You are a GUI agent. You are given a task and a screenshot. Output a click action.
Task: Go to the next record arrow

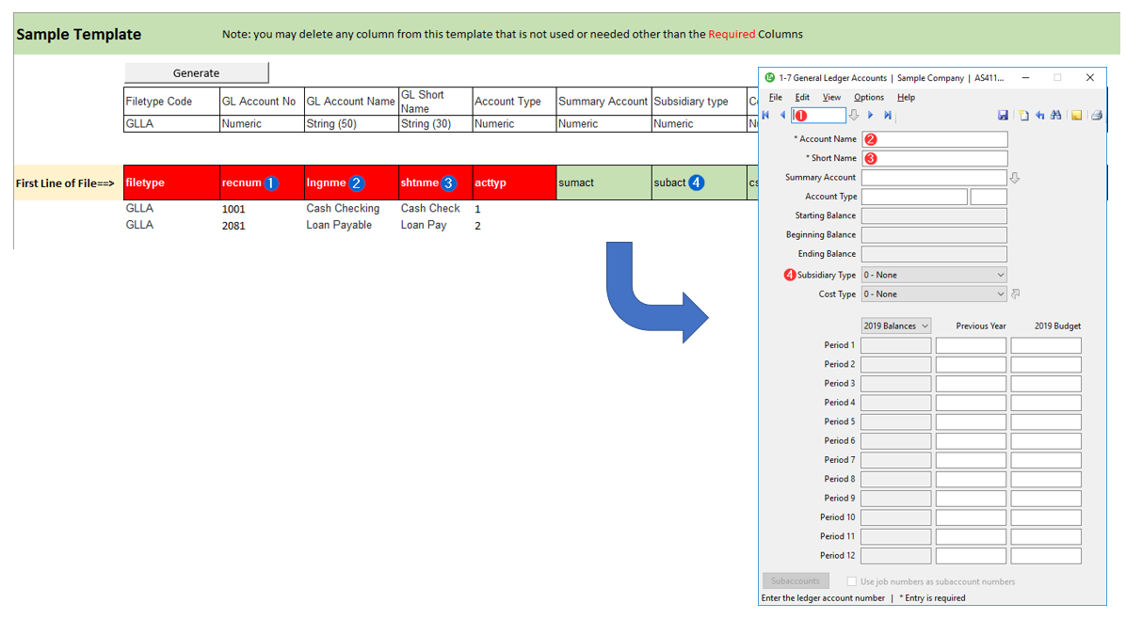point(871,116)
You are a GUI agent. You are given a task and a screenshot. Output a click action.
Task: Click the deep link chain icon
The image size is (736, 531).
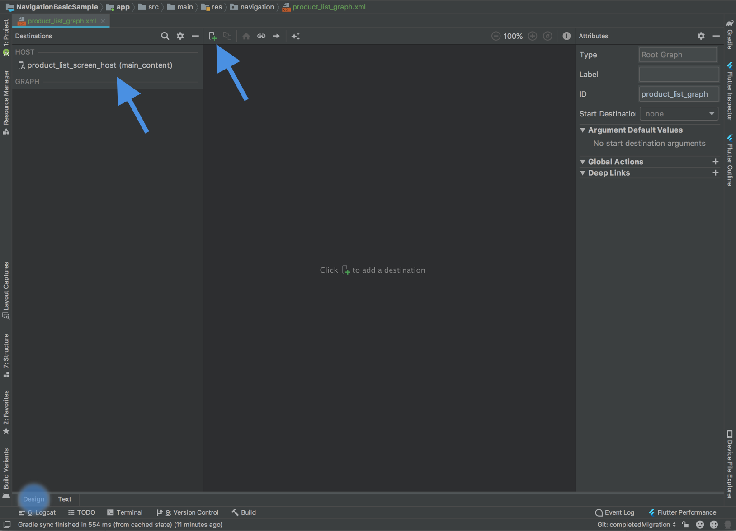261,36
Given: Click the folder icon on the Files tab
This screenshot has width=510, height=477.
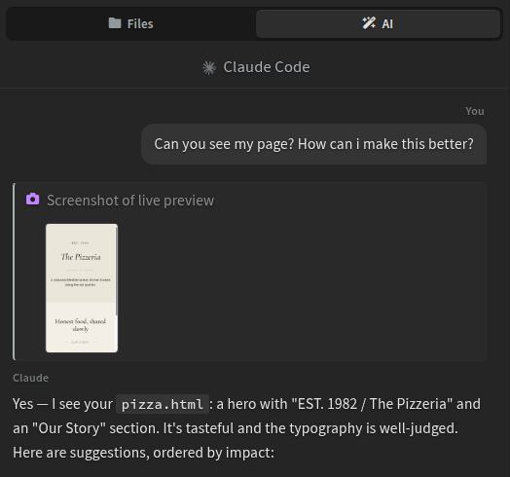Looking at the screenshot, I should (115, 23).
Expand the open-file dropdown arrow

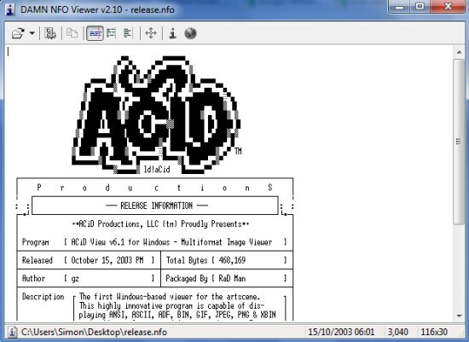pyautogui.click(x=32, y=33)
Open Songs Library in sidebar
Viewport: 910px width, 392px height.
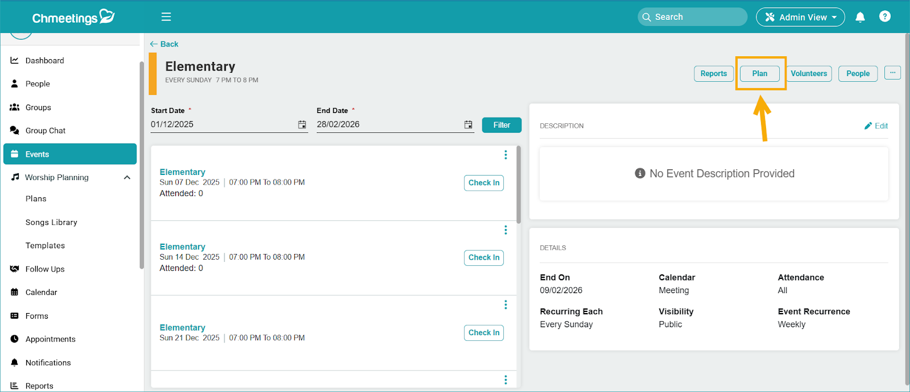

• BRIEF
Whenever the string "icon" turns up in a line of the data, copy that line.

• ANSWER BOX
Task: Click the deep link chain icon
Given: Click the folder icon on the Files tab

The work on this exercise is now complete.